▶ Problem description: Could you print every line from the first one of the records below through the line containing "This screenshot has width=1919, height=873.", with both included and nothing else?

══ Records for this exercise ══

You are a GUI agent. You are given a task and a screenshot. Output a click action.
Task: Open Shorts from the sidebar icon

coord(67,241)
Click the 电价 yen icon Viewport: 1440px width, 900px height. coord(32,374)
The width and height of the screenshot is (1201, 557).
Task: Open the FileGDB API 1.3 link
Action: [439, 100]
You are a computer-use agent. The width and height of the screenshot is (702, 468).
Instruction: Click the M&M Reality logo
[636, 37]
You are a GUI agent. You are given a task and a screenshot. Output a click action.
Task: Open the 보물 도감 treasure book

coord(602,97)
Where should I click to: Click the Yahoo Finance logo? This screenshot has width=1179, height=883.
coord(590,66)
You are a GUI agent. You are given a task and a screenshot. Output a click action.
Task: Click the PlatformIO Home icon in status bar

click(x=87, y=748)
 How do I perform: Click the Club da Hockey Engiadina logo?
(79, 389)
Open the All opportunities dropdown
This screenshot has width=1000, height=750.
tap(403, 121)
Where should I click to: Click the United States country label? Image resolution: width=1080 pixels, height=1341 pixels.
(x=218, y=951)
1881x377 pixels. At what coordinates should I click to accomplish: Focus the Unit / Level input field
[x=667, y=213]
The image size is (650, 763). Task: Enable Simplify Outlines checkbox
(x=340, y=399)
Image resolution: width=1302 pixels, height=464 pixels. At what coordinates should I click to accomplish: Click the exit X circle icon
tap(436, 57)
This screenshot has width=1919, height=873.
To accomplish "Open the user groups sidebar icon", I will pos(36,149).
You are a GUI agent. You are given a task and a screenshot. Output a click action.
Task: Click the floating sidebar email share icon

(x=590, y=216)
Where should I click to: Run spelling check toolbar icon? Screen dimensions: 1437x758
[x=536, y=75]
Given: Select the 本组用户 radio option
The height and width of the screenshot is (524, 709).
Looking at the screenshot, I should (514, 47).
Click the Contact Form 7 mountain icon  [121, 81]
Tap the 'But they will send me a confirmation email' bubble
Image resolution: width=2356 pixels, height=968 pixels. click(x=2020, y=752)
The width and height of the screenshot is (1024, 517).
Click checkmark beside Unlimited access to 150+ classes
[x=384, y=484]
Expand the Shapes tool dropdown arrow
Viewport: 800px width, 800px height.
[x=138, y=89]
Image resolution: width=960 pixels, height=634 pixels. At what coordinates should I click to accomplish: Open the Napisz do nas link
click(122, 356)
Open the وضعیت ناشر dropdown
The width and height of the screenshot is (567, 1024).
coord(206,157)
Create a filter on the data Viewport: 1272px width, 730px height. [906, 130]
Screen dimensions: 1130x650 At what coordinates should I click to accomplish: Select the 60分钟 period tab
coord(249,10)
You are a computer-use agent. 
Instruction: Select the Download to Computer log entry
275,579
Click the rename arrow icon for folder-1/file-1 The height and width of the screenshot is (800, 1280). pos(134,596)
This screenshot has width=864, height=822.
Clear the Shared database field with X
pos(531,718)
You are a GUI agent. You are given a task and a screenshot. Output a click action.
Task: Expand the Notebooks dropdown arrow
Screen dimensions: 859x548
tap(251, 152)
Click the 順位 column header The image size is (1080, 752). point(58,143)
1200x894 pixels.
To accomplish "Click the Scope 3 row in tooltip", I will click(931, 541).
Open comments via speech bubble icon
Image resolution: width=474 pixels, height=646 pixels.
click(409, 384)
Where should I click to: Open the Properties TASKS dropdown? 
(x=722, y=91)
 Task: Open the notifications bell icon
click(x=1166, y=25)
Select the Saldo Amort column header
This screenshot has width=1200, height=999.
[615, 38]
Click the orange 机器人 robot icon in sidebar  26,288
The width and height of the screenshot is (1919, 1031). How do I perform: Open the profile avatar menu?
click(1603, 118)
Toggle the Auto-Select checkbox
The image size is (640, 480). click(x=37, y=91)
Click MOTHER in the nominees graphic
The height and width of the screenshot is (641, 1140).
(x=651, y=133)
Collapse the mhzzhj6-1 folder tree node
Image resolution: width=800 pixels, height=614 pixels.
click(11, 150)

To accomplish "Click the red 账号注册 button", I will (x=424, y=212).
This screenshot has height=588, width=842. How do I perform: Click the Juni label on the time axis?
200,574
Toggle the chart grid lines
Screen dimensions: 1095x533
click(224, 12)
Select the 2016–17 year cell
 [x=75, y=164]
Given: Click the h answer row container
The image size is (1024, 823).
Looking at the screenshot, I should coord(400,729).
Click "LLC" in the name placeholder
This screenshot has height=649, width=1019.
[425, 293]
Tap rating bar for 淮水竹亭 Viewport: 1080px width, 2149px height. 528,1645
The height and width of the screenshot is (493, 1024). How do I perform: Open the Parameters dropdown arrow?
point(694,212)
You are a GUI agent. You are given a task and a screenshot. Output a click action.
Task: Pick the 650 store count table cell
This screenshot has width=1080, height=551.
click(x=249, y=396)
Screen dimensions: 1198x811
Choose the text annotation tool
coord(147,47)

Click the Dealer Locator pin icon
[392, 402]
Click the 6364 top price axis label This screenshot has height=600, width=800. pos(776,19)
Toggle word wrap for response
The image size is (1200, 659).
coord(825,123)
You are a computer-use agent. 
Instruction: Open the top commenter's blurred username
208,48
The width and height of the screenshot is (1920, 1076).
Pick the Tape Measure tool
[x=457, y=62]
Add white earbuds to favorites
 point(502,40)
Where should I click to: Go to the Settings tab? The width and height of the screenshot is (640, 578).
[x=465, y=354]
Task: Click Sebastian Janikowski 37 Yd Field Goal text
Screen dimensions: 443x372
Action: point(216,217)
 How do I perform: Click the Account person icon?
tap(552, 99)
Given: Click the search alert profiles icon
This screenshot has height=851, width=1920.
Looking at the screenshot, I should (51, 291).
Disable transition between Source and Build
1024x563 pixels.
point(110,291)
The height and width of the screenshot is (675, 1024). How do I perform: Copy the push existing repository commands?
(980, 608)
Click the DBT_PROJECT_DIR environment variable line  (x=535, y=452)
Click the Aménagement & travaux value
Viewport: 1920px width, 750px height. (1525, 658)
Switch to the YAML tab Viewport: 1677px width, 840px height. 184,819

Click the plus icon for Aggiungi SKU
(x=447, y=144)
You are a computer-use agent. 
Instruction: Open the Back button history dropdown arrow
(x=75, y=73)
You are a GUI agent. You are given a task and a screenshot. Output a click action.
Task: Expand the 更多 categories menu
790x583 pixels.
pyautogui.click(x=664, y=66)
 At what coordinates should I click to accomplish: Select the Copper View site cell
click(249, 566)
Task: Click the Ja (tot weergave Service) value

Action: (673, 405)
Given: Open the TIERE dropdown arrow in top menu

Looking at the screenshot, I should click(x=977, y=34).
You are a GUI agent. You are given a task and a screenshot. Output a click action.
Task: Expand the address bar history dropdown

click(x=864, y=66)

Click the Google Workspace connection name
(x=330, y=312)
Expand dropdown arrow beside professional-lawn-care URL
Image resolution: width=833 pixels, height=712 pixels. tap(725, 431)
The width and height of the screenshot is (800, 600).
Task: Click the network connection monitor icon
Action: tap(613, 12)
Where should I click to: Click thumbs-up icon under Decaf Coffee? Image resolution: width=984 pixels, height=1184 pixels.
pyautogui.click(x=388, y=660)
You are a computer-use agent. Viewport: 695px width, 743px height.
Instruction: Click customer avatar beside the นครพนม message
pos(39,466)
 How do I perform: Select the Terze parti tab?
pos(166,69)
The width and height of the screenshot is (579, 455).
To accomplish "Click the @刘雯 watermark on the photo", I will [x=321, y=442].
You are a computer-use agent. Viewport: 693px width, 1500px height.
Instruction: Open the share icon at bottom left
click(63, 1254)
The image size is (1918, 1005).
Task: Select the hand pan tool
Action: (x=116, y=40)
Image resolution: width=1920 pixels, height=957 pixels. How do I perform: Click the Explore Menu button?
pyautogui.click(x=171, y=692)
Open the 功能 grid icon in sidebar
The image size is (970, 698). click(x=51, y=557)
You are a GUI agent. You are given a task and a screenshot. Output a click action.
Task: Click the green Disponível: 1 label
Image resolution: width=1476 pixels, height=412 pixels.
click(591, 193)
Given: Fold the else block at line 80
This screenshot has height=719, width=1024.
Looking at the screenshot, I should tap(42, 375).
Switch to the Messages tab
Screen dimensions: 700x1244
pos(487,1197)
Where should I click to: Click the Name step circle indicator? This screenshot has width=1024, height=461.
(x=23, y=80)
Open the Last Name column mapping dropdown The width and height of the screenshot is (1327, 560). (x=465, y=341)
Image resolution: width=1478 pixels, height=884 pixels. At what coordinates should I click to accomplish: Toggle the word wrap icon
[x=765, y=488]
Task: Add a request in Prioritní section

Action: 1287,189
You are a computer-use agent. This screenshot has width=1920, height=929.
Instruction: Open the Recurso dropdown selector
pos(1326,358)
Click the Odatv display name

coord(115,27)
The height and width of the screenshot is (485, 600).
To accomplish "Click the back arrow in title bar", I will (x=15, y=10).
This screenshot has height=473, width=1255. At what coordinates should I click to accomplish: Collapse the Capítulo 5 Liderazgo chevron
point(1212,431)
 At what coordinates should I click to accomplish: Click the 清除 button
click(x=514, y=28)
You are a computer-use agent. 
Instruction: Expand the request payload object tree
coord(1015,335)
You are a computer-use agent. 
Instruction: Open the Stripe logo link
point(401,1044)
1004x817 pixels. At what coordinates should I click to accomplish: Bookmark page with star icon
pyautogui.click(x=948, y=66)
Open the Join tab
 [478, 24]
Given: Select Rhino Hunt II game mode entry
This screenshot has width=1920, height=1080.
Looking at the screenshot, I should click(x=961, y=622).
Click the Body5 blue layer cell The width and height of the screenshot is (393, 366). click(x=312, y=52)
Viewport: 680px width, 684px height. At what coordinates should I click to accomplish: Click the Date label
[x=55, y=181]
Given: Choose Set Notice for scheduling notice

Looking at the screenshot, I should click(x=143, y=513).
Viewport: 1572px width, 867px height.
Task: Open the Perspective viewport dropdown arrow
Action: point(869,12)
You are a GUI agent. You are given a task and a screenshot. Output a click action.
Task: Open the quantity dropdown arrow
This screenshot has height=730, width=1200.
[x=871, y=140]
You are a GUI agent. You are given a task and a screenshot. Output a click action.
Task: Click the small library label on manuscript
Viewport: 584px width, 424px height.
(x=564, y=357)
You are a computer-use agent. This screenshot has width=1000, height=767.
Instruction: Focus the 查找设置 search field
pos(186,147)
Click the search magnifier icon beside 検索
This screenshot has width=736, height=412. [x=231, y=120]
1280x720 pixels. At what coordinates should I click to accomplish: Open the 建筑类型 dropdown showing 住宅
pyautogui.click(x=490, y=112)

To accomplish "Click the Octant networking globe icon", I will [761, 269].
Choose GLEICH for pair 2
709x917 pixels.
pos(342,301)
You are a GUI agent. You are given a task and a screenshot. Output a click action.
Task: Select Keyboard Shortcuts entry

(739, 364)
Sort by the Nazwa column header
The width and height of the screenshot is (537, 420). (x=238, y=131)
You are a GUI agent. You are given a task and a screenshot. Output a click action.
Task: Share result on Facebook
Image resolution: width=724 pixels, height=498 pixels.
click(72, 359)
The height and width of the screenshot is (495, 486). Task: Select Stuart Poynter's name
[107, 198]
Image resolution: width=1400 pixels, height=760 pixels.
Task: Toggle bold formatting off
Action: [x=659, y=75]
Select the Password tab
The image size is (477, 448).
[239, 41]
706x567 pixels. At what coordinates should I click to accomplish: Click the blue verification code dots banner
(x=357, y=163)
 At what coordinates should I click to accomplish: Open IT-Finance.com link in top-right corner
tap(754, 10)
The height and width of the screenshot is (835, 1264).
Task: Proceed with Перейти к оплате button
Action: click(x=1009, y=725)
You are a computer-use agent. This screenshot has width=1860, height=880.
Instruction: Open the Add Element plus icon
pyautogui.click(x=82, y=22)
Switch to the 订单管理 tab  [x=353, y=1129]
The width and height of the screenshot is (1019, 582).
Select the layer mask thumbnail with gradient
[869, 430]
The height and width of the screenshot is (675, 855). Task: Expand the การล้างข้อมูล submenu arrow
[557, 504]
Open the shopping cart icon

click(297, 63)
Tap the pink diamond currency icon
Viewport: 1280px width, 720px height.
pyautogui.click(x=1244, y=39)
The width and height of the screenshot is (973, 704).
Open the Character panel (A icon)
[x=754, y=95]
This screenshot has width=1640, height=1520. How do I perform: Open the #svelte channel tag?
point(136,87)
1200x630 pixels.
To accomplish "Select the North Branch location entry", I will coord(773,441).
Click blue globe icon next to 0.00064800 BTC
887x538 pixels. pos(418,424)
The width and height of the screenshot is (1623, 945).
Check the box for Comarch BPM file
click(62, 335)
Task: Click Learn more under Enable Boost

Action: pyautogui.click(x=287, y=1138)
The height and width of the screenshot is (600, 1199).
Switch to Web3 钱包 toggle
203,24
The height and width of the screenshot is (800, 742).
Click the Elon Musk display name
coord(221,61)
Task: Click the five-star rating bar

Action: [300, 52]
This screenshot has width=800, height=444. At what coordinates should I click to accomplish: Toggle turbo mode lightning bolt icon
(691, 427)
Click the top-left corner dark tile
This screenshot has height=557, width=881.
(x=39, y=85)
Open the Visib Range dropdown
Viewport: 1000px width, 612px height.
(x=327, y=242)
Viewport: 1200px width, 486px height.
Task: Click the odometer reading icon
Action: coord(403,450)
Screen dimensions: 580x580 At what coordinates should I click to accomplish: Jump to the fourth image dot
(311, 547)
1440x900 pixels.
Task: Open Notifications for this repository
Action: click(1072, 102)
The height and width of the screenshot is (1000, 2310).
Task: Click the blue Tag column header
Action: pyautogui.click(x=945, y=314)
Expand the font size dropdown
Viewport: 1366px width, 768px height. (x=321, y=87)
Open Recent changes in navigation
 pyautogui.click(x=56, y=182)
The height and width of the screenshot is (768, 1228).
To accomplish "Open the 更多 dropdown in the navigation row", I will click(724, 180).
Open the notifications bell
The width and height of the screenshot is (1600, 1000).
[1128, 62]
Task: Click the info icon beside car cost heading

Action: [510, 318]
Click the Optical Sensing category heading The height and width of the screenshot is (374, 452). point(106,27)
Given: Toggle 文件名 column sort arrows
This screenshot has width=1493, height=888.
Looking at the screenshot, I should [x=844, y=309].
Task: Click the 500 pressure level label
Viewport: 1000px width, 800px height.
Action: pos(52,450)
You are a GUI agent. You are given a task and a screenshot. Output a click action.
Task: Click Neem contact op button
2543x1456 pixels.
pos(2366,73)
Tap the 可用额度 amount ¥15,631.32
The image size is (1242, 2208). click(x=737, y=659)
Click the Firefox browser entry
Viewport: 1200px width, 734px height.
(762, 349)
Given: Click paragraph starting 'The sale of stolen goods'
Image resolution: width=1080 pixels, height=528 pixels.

═══

▶ Response:
You are a GUI agent. You are given a task and a screenshot. Output a click action.
Task: Open Shorts from the sidebar icon

coord(67,241)
Click the 电价 yen icon Viewport: 1440px width, 900px height. coord(32,374)
The width and height of the screenshot is (1201, 557).
Task: Open the FileGDB API 1.3 link
Action: [439, 100]
You are a computer-use agent. The width and height of the screenshot is (702, 468).
Instruction: Click the M&M Reality logo
[636, 37]
You are a GUI agent. You are given a task and a screenshot. Output a click action.
Task: Open the 보물 도감 treasure book

coord(602,97)
Where should I click to: Click the Yahoo Finance logo? This screenshot has width=1179, height=883.
coord(590,66)
You are a GUI agent. You are given a task and a screenshot. Output a click action.
Task: Click the PlatformIO Home icon in status bar

click(x=87, y=748)
 How do I perform: Click the Club da Hockey Engiadina logo?
(79, 389)
Open the All opportunities dropdown
This screenshot has width=1000, height=750.
tap(403, 121)
Where should I click to: Click the United States country label? Image resolution: width=1080 pixels, height=1341 pixels.
(x=218, y=951)
1881x377 pixels. At what coordinates should I click to accomplish: Focus the Unit / Level input field
[x=667, y=213]
The image size is (650, 763). Task: Enable Simplify Outlines checkbox
(x=340, y=399)
Image resolution: width=1302 pixels, height=464 pixels. At what coordinates should I click to accomplish: Click the exit X circle icon
tap(436, 57)
This screenshot has width=1919, height=873.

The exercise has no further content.